Graduate Program
English
Degree Name
Master of Arts (MA)
Semester of Degree Completion
Summer 2020
Thesis Director
Bess Winter
Thesis Committee Member
Melissa M. Caldwell
Thesis Committee Member
Woody Skinner
Abstract
Adapting fairy tales and folklore has been an ongoing endeavor by storytellers and artists since the very first story was repeated. The evidence can be seen in the many versions of fairy tales like those of the sleeping beauty, from Giambattista Basile’s “Sun, Moon, and Talia” to Walt Disney’s Maleficent. However, unlike their European counterparts, adaptations of American tales outside of children’s literature are not as ubiquitous.

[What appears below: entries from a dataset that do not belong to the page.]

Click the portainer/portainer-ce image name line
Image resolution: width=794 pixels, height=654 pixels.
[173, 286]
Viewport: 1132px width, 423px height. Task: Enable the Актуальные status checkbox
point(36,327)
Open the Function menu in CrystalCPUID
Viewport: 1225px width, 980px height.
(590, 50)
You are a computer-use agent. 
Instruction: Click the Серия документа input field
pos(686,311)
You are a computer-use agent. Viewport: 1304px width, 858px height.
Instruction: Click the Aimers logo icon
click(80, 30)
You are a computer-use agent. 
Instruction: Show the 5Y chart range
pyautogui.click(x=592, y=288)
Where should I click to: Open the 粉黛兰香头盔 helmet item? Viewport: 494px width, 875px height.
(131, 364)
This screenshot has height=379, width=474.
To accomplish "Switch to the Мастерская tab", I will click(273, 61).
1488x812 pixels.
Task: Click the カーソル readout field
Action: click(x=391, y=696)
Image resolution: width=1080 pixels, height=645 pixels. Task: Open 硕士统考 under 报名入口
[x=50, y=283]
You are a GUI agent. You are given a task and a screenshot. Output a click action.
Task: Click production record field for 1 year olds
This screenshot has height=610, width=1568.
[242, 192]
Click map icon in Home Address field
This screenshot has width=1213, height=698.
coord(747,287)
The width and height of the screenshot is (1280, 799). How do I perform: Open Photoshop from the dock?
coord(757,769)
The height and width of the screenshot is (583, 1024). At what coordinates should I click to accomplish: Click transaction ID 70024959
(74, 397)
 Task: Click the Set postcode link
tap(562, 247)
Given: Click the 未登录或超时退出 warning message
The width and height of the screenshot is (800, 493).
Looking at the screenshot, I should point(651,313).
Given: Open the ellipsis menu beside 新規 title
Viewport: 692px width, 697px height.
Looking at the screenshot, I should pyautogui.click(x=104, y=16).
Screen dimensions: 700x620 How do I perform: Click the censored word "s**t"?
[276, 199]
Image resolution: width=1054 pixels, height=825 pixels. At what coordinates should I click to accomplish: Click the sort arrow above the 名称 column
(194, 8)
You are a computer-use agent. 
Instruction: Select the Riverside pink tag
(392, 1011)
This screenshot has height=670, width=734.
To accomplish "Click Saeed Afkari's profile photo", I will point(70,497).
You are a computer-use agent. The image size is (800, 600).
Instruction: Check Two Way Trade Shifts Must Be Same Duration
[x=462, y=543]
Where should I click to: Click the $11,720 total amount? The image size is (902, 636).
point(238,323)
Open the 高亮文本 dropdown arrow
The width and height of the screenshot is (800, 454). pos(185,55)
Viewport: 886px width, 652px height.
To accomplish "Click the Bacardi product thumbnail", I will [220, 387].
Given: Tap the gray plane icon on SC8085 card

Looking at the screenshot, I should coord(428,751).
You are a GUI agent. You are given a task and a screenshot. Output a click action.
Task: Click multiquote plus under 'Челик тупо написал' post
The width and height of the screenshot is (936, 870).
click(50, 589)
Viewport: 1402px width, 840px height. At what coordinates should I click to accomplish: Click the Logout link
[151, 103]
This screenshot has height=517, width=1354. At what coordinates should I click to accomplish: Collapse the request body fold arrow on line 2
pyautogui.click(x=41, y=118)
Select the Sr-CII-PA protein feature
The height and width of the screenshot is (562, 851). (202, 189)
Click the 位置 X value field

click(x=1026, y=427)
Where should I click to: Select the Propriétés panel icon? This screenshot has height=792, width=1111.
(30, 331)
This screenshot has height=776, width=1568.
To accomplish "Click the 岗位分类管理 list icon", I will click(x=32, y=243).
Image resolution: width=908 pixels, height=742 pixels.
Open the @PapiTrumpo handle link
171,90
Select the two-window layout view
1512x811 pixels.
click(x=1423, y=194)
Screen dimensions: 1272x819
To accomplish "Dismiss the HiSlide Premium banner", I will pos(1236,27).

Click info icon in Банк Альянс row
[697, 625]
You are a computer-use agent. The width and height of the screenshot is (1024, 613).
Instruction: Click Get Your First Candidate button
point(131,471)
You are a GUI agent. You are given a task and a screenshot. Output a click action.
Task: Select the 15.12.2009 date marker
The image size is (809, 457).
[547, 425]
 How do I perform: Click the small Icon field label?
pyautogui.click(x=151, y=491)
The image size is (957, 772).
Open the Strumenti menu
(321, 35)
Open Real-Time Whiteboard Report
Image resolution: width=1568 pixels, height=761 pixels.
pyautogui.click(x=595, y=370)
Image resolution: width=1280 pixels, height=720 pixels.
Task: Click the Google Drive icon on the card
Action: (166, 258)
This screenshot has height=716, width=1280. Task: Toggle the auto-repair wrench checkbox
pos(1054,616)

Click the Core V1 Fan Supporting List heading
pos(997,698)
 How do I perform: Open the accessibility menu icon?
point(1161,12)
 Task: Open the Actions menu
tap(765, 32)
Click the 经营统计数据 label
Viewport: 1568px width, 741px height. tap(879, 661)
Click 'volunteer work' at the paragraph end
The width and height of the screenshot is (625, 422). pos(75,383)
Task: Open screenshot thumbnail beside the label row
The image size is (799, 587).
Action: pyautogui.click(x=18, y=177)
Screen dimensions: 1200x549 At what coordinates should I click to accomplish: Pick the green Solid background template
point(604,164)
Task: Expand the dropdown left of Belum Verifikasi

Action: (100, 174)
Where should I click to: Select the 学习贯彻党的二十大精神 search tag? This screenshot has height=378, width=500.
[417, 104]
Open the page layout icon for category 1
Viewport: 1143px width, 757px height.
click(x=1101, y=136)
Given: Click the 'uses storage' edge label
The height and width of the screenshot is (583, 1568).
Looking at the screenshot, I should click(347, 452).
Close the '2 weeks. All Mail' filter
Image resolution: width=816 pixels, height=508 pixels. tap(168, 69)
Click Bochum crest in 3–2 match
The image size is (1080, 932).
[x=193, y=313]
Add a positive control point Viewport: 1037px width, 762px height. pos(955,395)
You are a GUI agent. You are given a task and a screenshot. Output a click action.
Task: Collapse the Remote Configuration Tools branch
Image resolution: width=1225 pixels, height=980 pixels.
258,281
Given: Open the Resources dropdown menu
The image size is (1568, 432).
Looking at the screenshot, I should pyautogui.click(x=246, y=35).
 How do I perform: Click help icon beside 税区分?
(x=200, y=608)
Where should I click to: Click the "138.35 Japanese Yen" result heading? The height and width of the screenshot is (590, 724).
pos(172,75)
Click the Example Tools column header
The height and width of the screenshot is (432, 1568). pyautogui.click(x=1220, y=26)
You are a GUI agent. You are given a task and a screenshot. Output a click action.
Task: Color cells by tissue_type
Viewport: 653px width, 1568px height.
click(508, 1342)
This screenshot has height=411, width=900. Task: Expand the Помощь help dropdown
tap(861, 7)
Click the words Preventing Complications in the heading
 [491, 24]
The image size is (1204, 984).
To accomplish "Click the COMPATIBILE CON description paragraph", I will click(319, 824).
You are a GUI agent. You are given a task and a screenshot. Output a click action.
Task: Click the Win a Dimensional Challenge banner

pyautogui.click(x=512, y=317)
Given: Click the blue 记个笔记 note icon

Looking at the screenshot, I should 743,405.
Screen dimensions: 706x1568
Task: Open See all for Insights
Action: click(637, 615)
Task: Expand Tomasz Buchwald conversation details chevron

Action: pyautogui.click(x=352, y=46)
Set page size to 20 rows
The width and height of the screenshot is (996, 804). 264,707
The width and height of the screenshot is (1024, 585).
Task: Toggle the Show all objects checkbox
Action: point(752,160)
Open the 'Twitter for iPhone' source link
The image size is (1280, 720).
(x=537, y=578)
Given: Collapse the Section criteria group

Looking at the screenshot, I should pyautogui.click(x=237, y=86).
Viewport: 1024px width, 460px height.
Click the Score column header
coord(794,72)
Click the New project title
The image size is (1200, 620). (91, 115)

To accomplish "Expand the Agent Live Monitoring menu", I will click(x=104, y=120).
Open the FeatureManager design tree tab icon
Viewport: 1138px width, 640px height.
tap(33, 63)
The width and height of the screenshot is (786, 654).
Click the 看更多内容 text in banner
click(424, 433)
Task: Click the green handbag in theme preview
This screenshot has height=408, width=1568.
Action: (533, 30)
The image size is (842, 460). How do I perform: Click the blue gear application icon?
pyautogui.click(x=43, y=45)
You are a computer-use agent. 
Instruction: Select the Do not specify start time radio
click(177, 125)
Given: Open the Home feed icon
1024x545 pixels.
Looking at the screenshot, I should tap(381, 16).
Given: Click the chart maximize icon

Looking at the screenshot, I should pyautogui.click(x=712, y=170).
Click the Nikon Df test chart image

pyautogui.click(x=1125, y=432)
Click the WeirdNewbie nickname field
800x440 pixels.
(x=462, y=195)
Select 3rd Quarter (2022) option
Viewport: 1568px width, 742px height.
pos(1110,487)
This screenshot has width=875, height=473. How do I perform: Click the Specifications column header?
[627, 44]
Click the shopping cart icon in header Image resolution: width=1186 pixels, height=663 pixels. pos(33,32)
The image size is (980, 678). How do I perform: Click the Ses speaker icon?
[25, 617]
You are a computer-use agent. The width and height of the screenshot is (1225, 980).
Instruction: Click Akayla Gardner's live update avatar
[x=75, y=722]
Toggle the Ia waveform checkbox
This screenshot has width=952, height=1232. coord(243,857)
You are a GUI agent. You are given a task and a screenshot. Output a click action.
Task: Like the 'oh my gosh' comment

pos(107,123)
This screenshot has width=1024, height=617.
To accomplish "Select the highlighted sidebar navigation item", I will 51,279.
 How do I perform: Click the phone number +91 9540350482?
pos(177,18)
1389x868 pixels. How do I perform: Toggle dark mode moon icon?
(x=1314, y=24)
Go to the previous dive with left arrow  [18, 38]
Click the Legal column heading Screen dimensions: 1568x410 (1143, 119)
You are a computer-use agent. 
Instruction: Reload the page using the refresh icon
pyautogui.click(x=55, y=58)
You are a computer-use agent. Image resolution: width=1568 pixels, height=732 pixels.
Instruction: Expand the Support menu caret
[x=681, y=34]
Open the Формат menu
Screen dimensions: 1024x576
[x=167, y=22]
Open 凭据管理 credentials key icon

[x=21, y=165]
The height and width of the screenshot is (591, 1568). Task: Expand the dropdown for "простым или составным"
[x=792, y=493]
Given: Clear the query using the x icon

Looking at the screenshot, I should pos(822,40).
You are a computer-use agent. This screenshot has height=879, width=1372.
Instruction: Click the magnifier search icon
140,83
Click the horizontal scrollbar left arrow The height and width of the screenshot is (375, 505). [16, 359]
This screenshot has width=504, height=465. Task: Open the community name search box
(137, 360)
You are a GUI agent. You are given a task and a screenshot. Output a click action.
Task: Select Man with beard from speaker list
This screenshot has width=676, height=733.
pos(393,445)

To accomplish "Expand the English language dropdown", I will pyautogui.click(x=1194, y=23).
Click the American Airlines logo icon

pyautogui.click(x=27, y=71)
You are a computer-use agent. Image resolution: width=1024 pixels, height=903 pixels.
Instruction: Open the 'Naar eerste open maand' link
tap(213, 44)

My writing rectifies this by adding to the resurging interest as seen in recent retellings like Matt Bell’s Appleseed: The Monstrous Birth (2019).
In an effort to reframe the American tall tale and adapt these stories for the modern reader, I write from the points-of-view of secondary characters, many of them women. In my collection, Babe, Johnny Inkslinger, Slue-Foot Sue, and technology get the chance to escape the shadows of giants like Paul Bunyan, Pecos Bill, and John Henry; and the sycamore from the Jamestown Mother-In-Law Tree legend finally speaks of the role it plays in the unforgiving nature of a controlling mother. My adaptations will help keep American tall tales and folklore alive, similar to what the books of Angela Carter, Carol Ann Duffy, and Neil Gaiman do for European fairy tales.
Recommended Citation
Steineman, Angela Kay, "The Cast of a Giant's Shadow" (2020). Masters Theses. 4810.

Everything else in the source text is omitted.